• YOUR TASK
Go through the records, and copy each line in which the string "below" is present.

• DATA SUPPLIED
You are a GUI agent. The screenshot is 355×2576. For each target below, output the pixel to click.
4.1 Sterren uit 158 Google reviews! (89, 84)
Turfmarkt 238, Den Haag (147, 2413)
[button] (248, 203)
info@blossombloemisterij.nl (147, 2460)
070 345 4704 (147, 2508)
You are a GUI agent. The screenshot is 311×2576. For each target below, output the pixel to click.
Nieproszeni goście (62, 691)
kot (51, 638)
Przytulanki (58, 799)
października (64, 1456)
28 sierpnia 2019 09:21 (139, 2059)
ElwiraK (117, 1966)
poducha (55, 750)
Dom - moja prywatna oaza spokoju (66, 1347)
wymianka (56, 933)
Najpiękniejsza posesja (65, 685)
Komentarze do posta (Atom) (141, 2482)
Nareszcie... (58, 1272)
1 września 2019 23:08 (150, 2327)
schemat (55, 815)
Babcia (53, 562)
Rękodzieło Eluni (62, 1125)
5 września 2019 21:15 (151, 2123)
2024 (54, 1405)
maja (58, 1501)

• ANSWER SECTION
You are a GUI agent. The screenshot is 355×2576. For each target below, output the pixel to click.
You are a GUI agent. The screenshot is 311×2576. For each target below, output the pixel to click.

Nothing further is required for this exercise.